Nessuna traccia sul sito del Comune di Biancavilla. Sono passati otto mesi dalle elezioni amministrative che hanno portato al rinnovo degli organi istituzionali. Eppure, contro ogni indicazione di legge, sul web – come appurato da Biancavilla Oggi – non sono riportate le informazioni che riguardano gli amministratori. Informazioni relative al loro curriculum, ad eventuali incarici in altri enti e soprattutto alla loro situazione patrimoniale e reddituale, sia del sindaco e degli assessori che dei consiglieri comunali.

Navigare sul sito del Comune e trovare gli atti non è cosa semplice: pagine difficili da individuare e non sempre intuitive.

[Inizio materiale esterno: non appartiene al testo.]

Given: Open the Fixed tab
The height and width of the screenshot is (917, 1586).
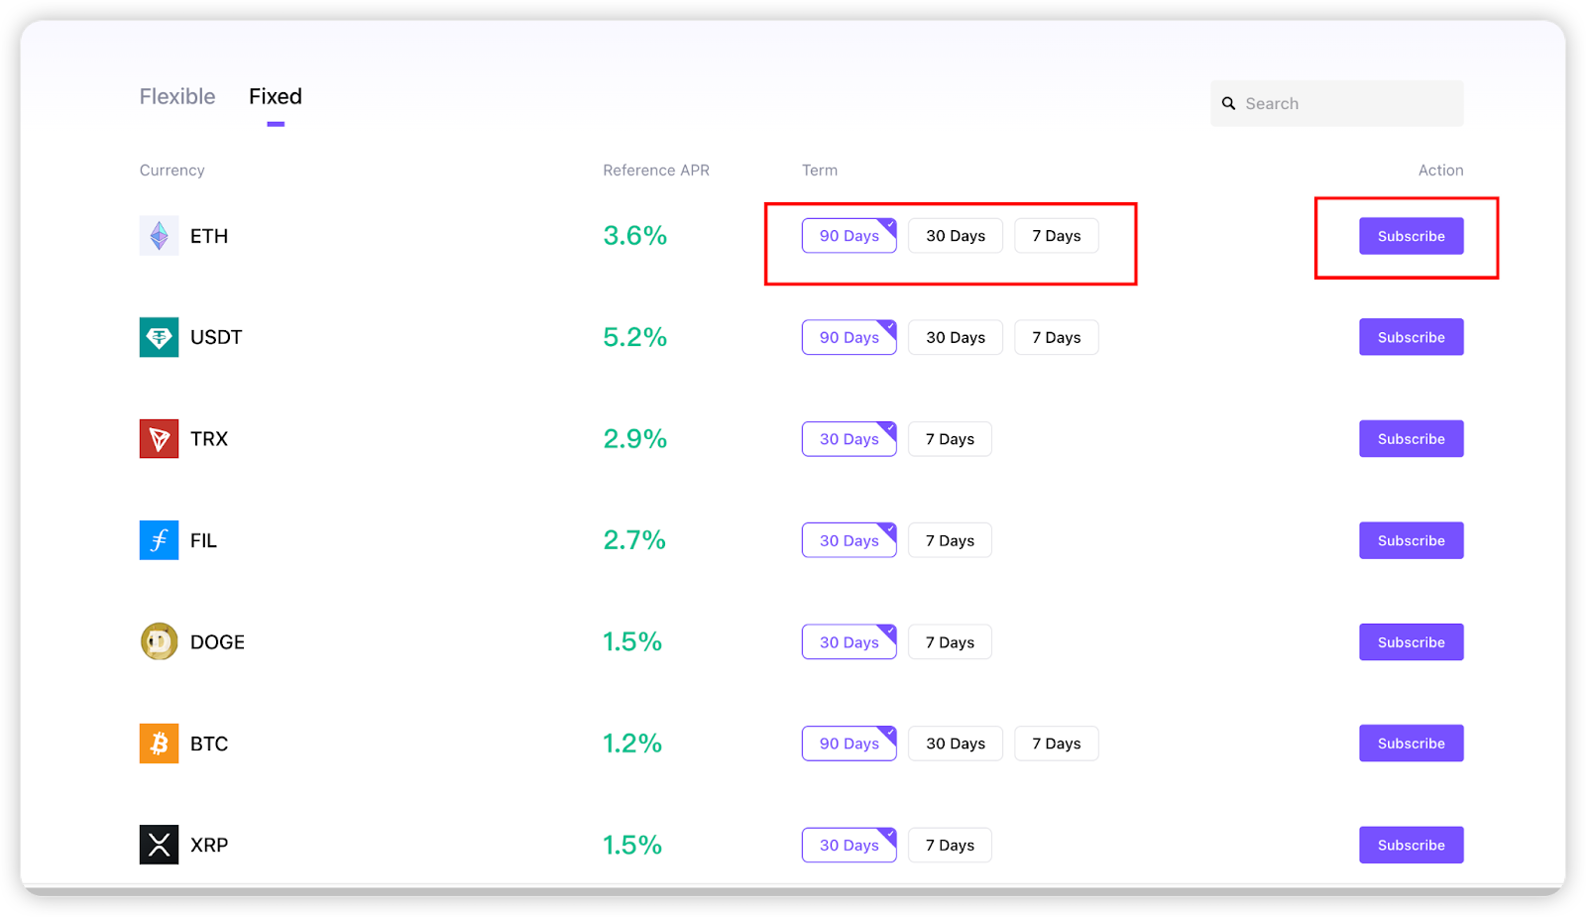Looking at the screenshot, I should pos(276,96).
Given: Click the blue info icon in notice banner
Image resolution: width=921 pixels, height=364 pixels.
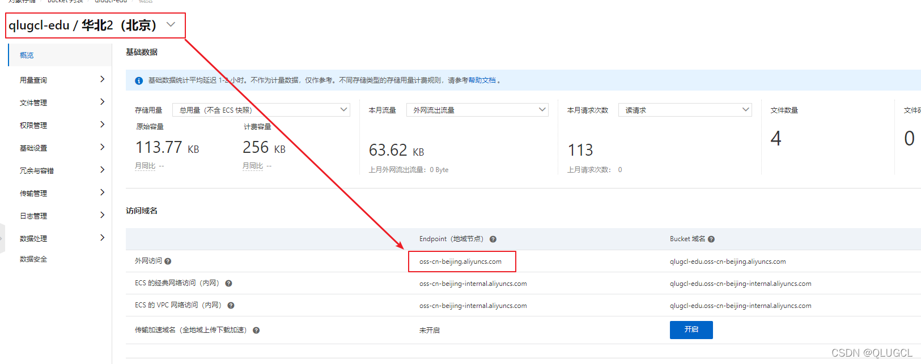Looking at the screenshot, I should click(x=139, y=81).
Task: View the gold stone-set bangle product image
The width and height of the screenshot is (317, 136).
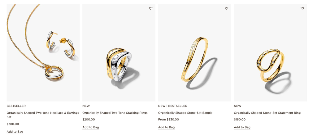Action: pyautogui.click(x=195, y=52)
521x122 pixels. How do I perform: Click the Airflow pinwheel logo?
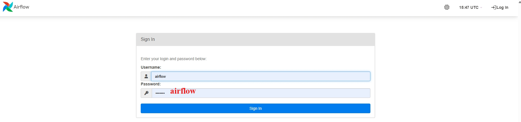[8, 7]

Certo è che non sono state ancora caricati i dati sui rappresentanti istituzionali.

I loro titoli e percorsi di studi, le loro esperienze lavorative, le loro competenze, i loro patrimoni, i loro modelli 730 o Unico: tutto dovrebbe essere pubblicato online. E magari essere messo in evidenza sulla homepage del sito. Non accade così per il Comune di Biancavilla. Sulle pagine personali del sindaco, degli assessori e di ogni consigliere comunale, al momento, è possibile vedere soltanto i loro indirizzi email o pec. Null’altro. Distrazione? Dimenticanza? Possibile dopo tutto questo tempo dall’insediamento di Giunta e Consiglio Comunale?

Il Pd: «Disatteso un obbligo di legge»

«Sindaco, assessori e consiglieri comunali a distanza di quasi un anno non hanno pubblicato niente», intervengono il presidente e la vice segretraia del Pd di Biancavilla, Alfio Distefano e Ornella Spalletta.

«Perché questa riservatezza, omissione e opacità quando sarebbe più giusto e virtuoso per l’amministrazione rendere palese che non si ha proprio nulla da nascondere?», chiedono i due esponenti del Partito Democratico. «Tutto ciò – specificano – servirebbe anche ai cittadini per conoscere realmente chi li amministra».

Distefano e Spalletta ricordano come la pubblicazione di tali atti e informazioni sia un obbligo di legge e un regolamento comunale del 2013 preveda le modalità di trasparenza.

«Chiediamo – annunciano a Biancavilla Oggi – che tutta l’amministrazione comunale adempia immediatamente agli obblighi di legge ed al regolamento o ci troveranno pronti a segnalare il tutto al prefetto di Catania, in qualità di organo competente chiamato ad eventuali sanzioni amministrative».